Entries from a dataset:
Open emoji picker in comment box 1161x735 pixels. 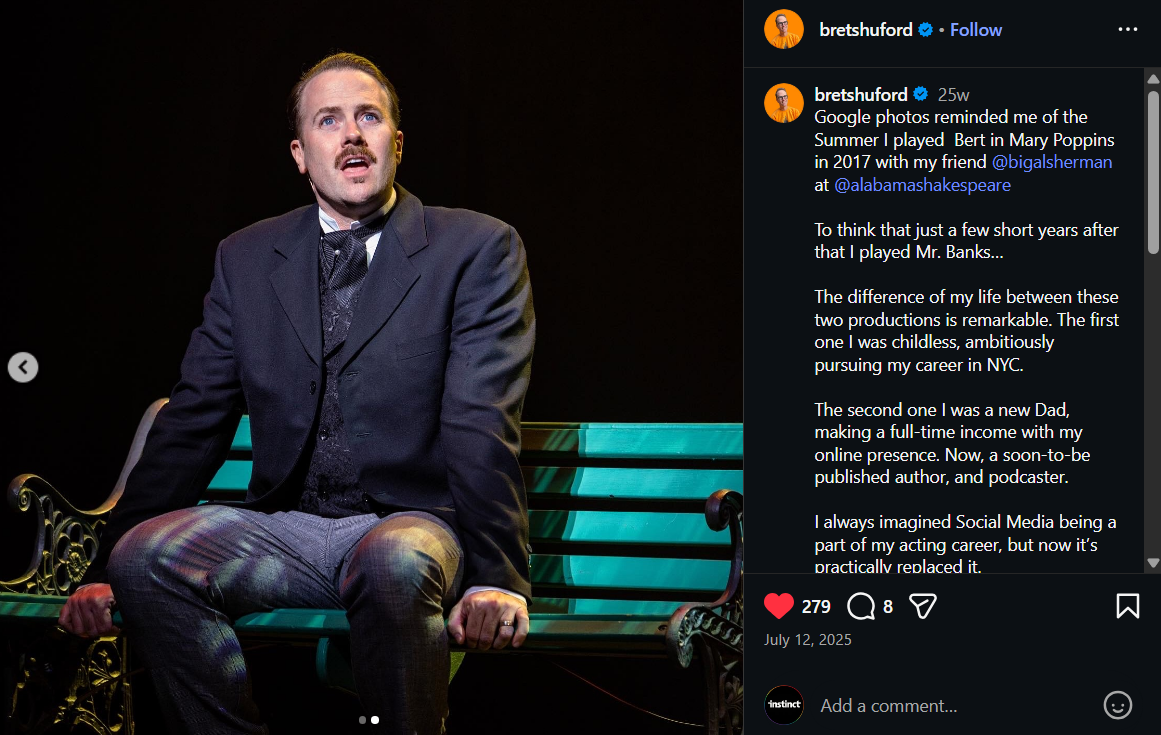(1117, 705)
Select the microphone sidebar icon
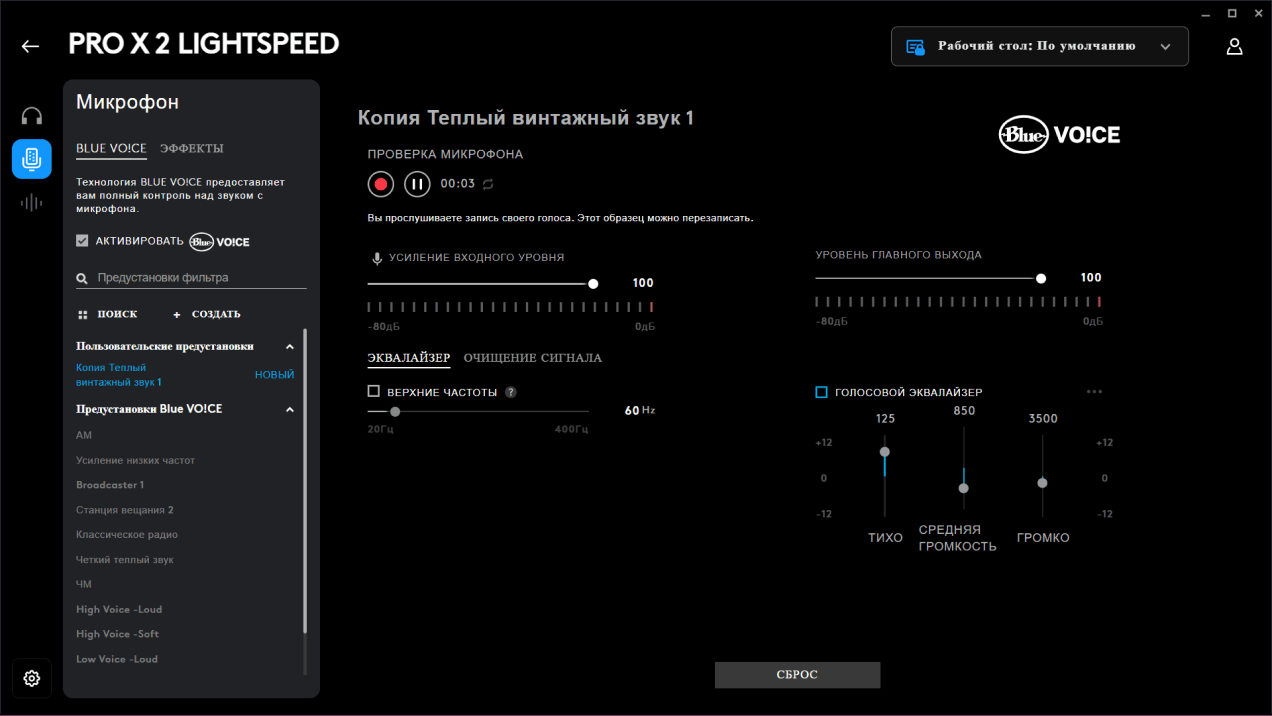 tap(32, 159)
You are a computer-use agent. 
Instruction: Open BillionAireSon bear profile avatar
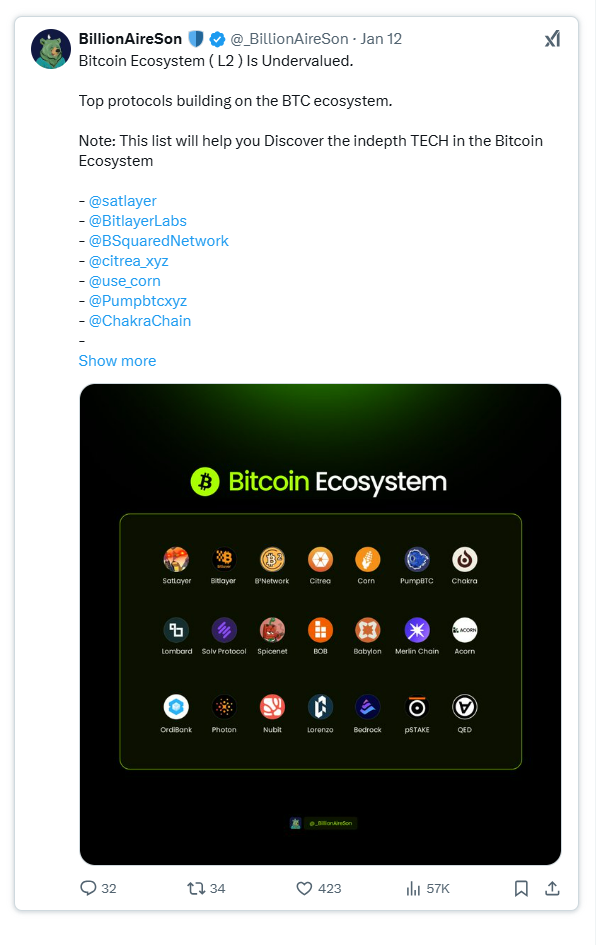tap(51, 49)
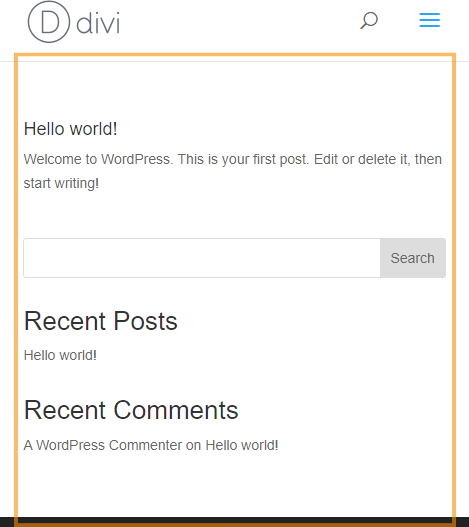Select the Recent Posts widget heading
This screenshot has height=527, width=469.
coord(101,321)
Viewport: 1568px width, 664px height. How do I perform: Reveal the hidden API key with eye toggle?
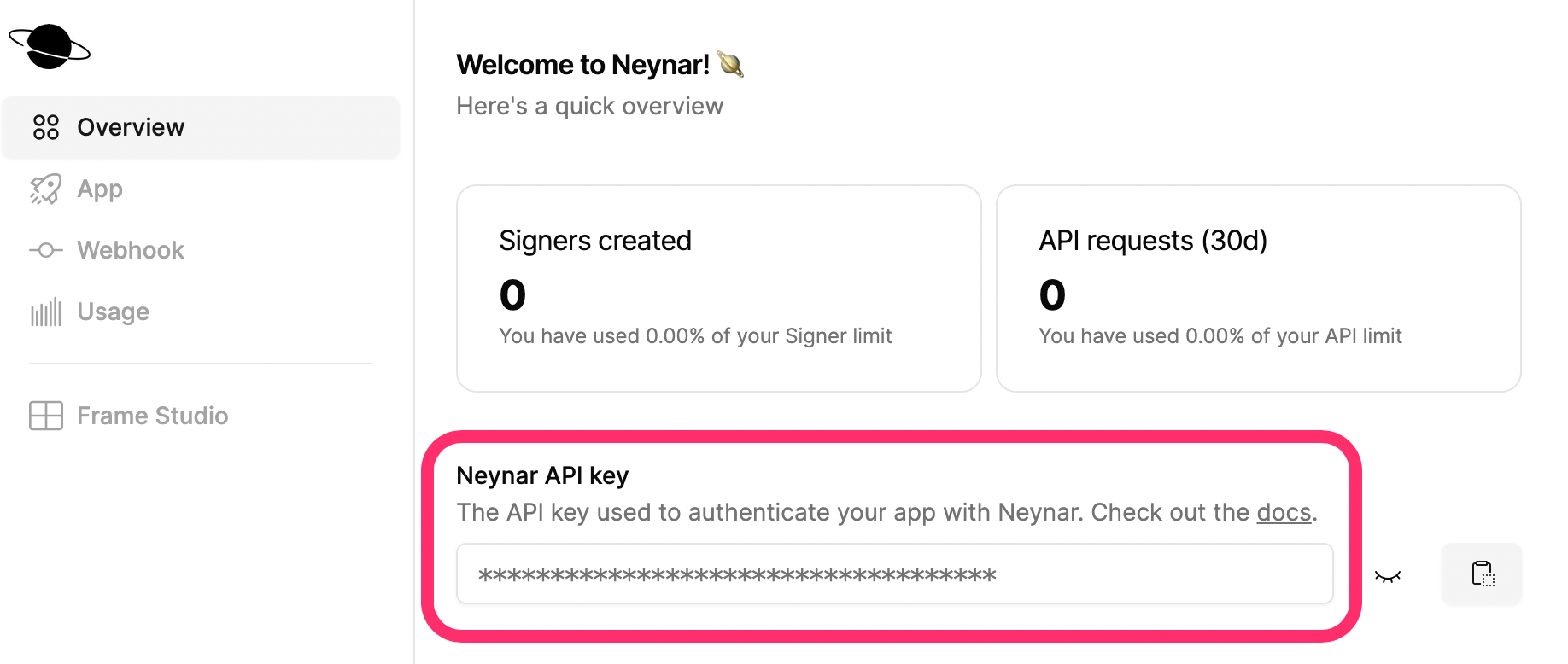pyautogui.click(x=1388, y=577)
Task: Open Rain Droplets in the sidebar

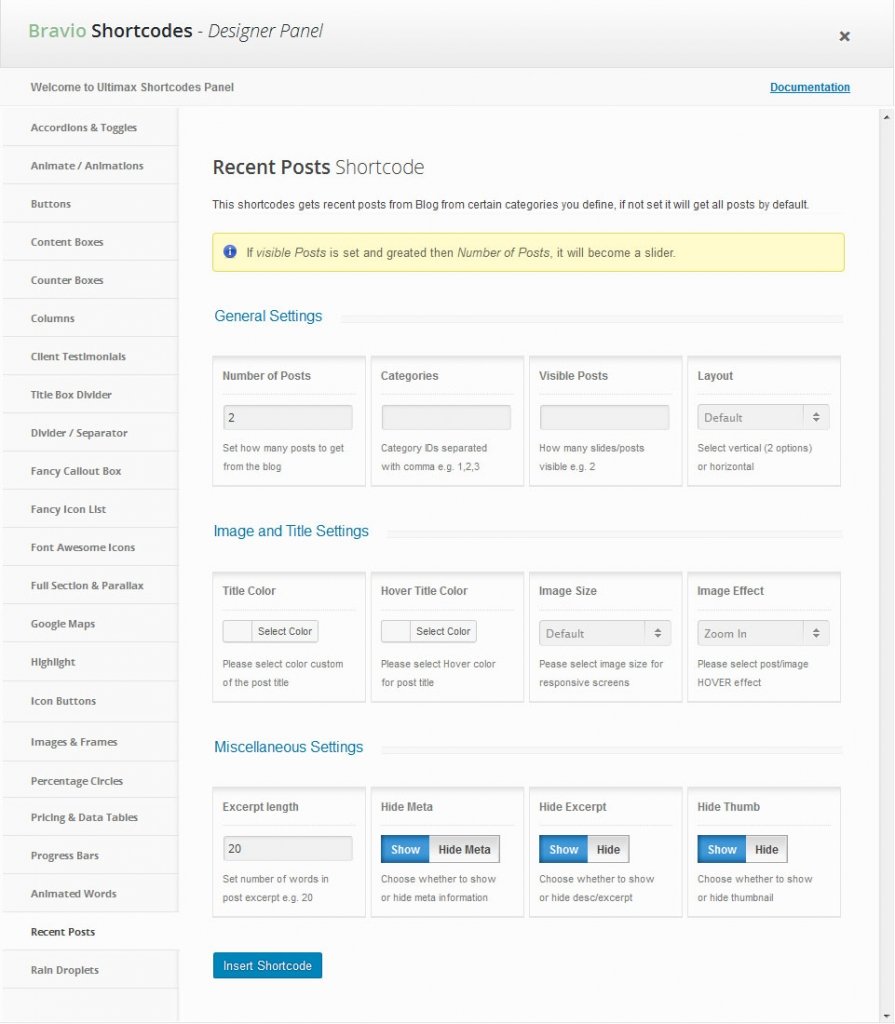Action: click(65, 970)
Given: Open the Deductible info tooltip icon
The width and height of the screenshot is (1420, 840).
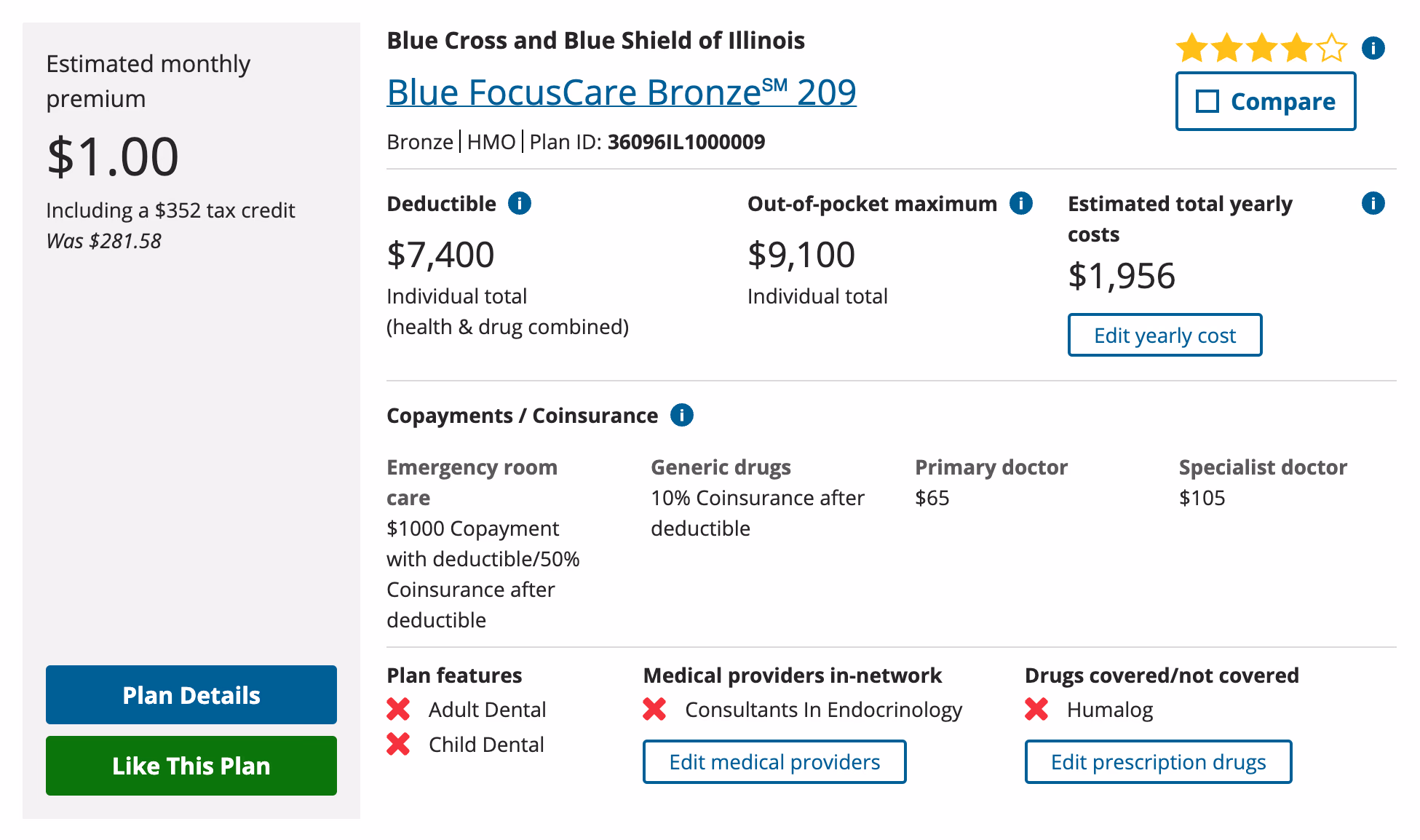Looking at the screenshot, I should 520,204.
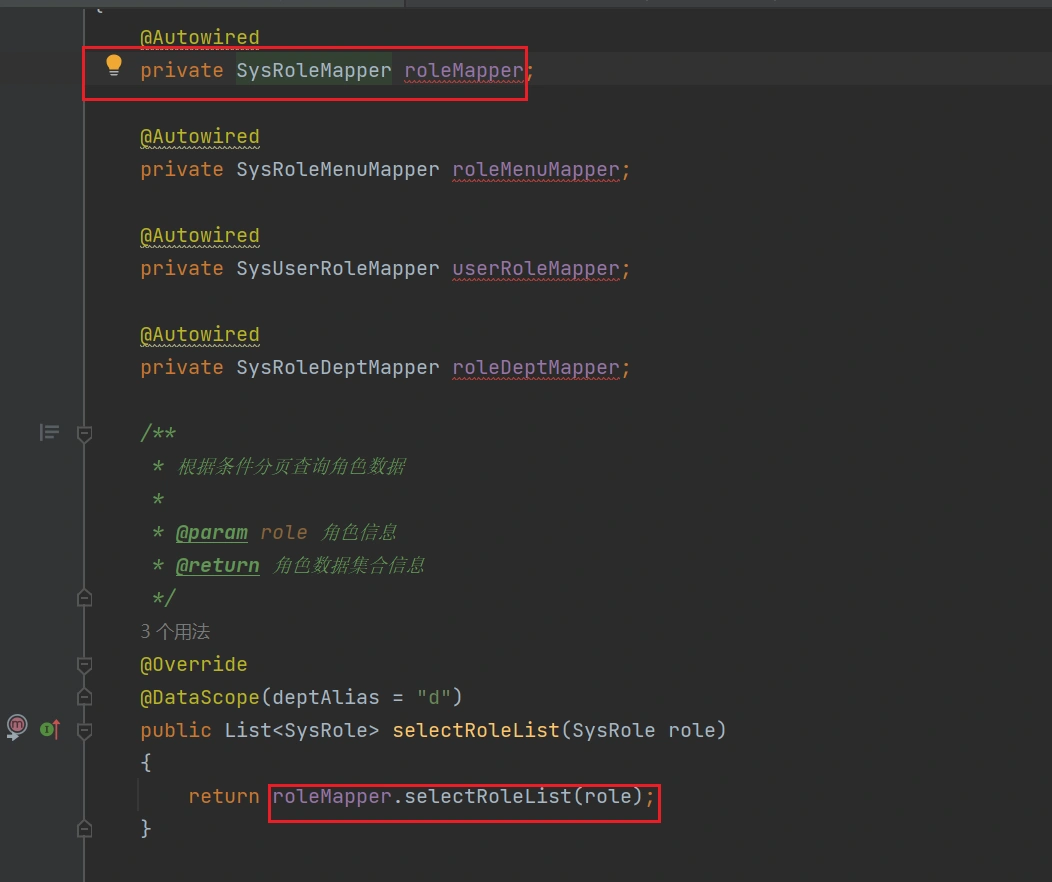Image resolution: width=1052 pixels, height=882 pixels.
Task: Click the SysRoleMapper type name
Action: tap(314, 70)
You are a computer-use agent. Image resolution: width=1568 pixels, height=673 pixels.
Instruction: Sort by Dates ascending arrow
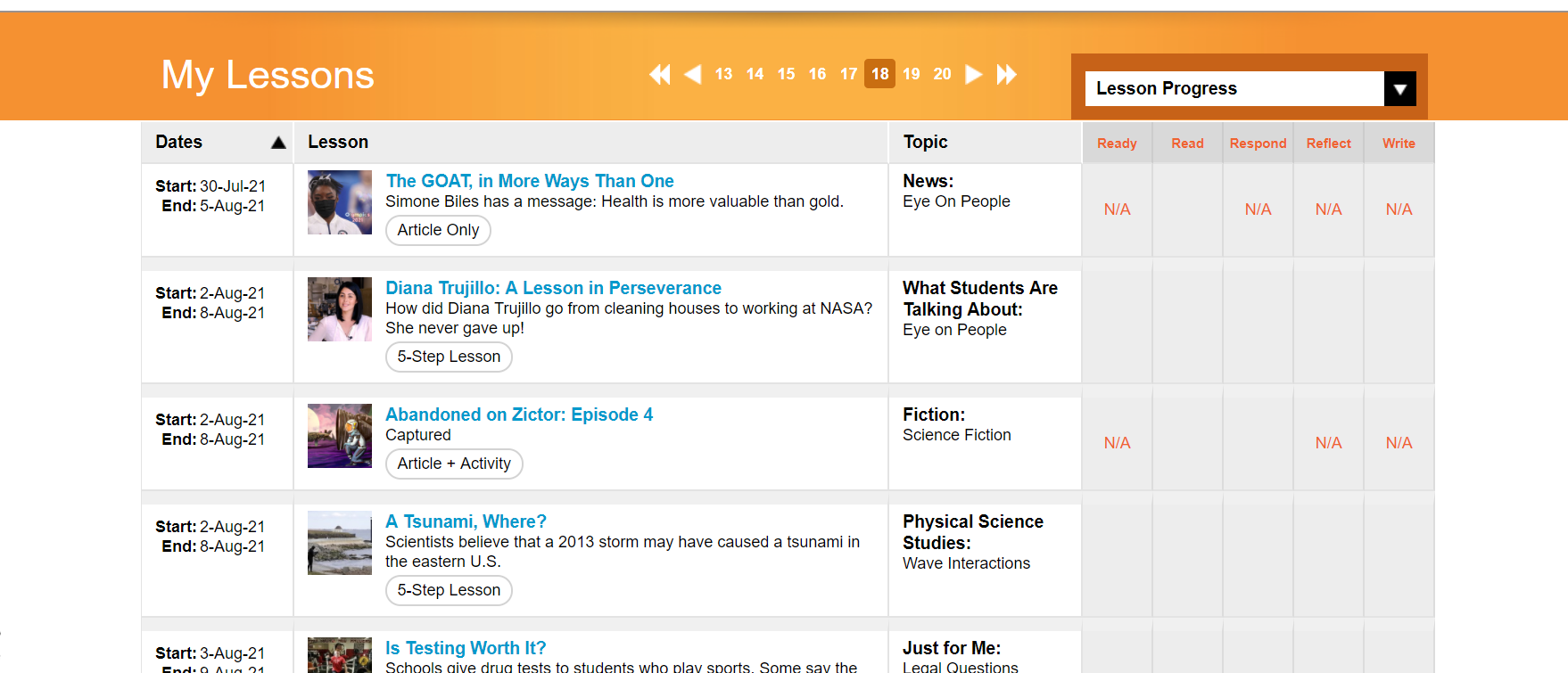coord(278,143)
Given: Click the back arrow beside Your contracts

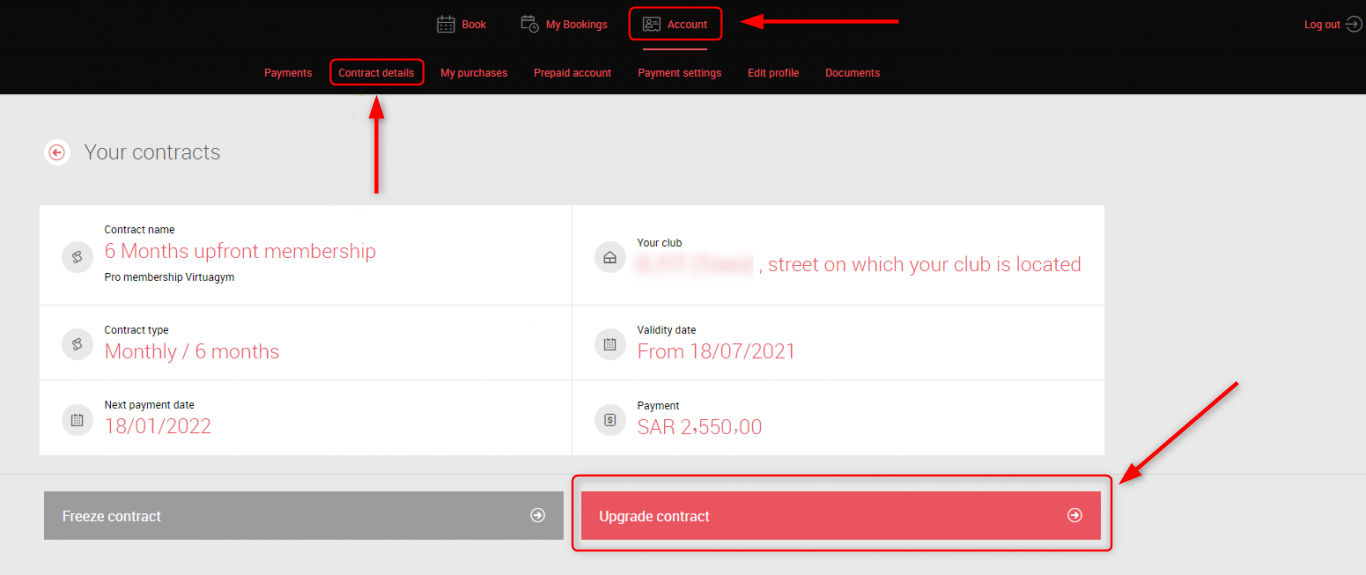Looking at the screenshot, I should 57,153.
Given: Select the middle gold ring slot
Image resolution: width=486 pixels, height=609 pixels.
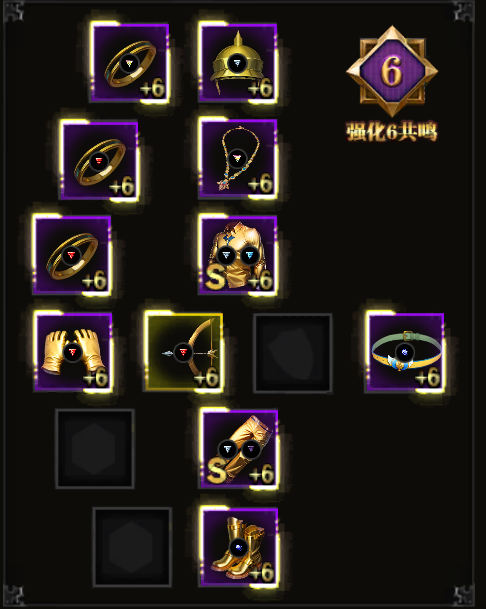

§ Direction
Turn the entries between the lines holding "Select the microphone sidebar icon" and "Action: click(65, 970)", inclusive, into a numbered list with blank lines dropped. Leave the pictures out of your answer.

§ Solution to the problem
1. Select the microphone sidebar icon
2.  tap(32, 159)
3. You are a computer-use agent. 
4. Instruction: Open BillionAireSon bear profile avatar
5. tap(51, 49)
6. Select the Recent Posts widget heading
7. This screenshot has height=527, width=469.
8. coord(101,321)
9. Viewport: 1568px width, 664px height. How do I perform: Reveal the hidden API key with eye toggle?
10. pyautogui.click(x=1388, y=577)
11. Task: Open Rain Droplets in the sidebar
12. Action: click(65, 970)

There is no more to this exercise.